- **Problem details**:
Gather the lines from the material that contain "agent".
----------------------------------------
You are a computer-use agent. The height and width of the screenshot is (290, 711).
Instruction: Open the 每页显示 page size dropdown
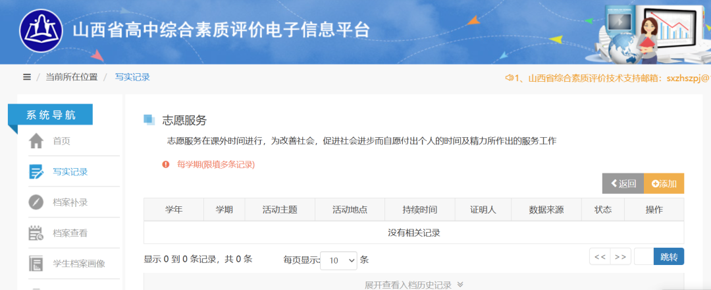(338, 260)
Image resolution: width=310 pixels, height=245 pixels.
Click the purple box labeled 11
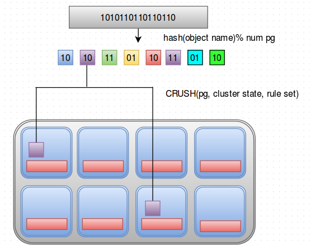(173, 58)
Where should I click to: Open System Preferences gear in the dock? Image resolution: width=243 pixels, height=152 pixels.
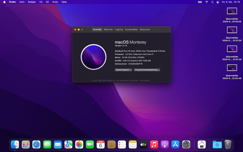(186, 145)
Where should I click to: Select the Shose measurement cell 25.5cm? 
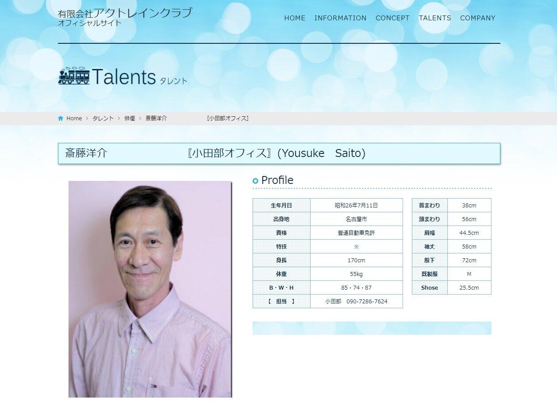pyautogui.click(x=469, y=287)
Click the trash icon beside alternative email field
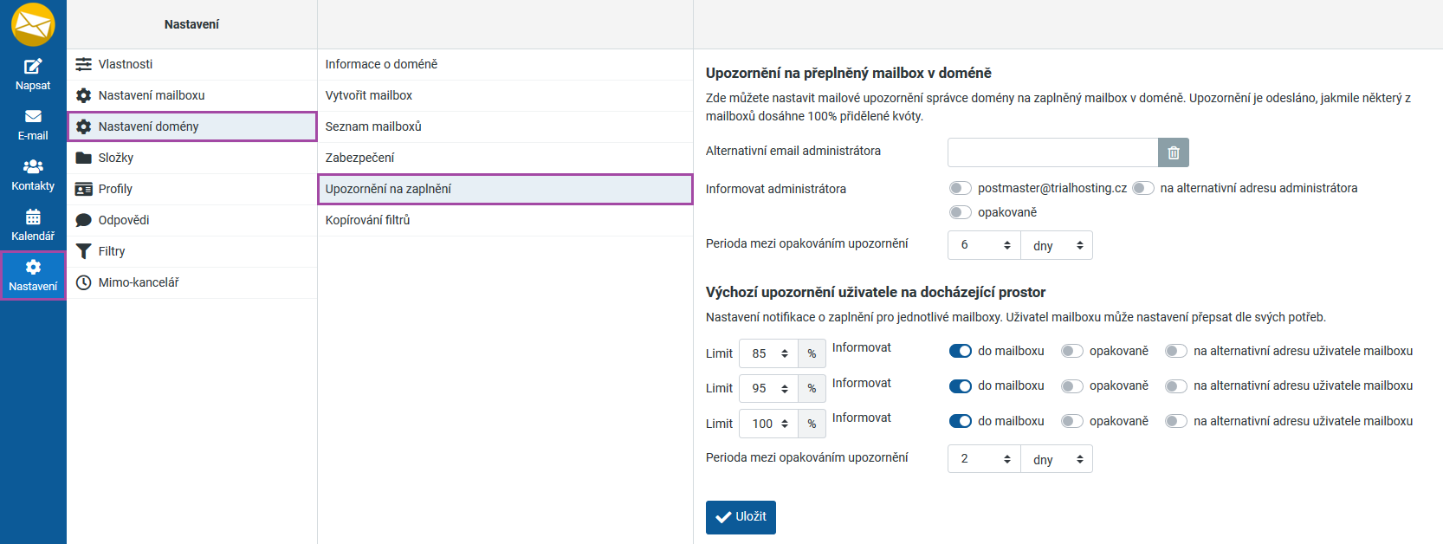 pyautogui.click(x=1173, y=152)
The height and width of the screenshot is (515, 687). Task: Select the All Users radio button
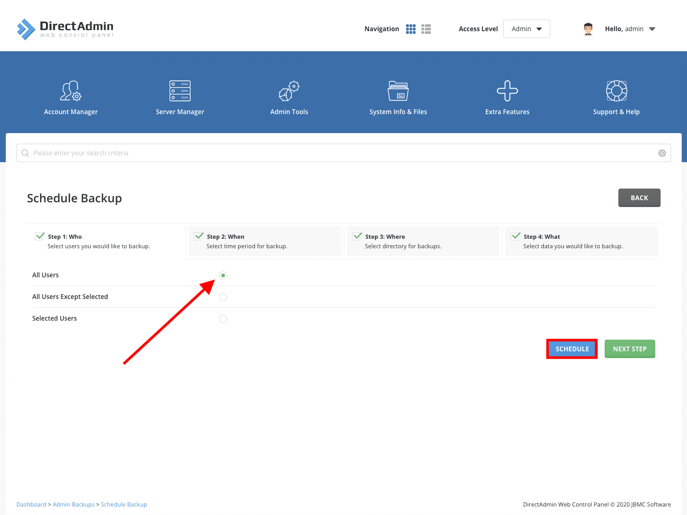(223, 276)
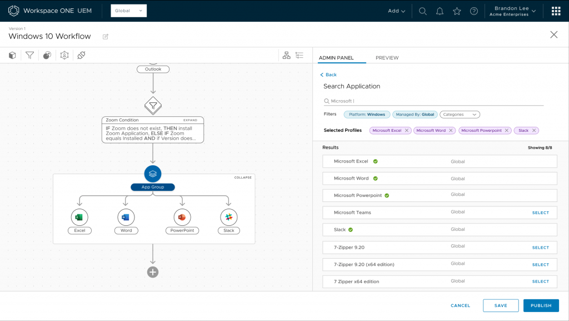Click the Search Application input field
The width and height of the screenshot is (569, 321).
click(x=433, y=101)
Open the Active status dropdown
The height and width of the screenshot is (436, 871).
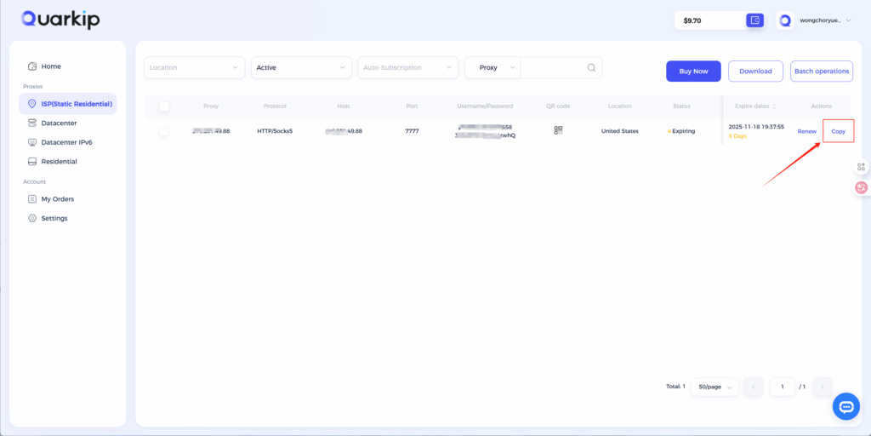click(301, 68)
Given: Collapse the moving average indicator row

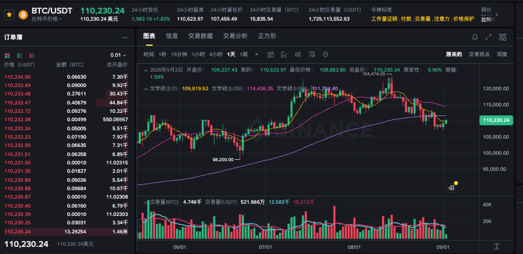Looking at the screenshot, I should coord(146,89).
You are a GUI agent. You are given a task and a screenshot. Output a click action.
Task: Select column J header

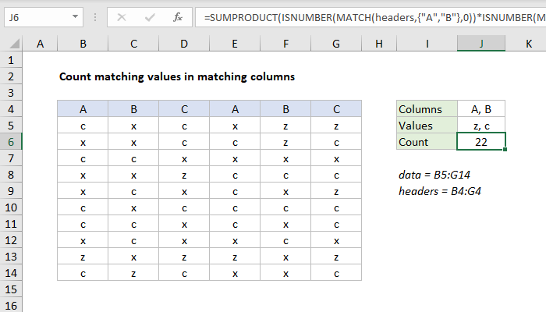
----------------------------------------
- **Response below**:
You are a computer-use agent. The height and width of the screenshot is (290, 711).
You are a GUI agent. You are given a task and a screenshot. Output a click action.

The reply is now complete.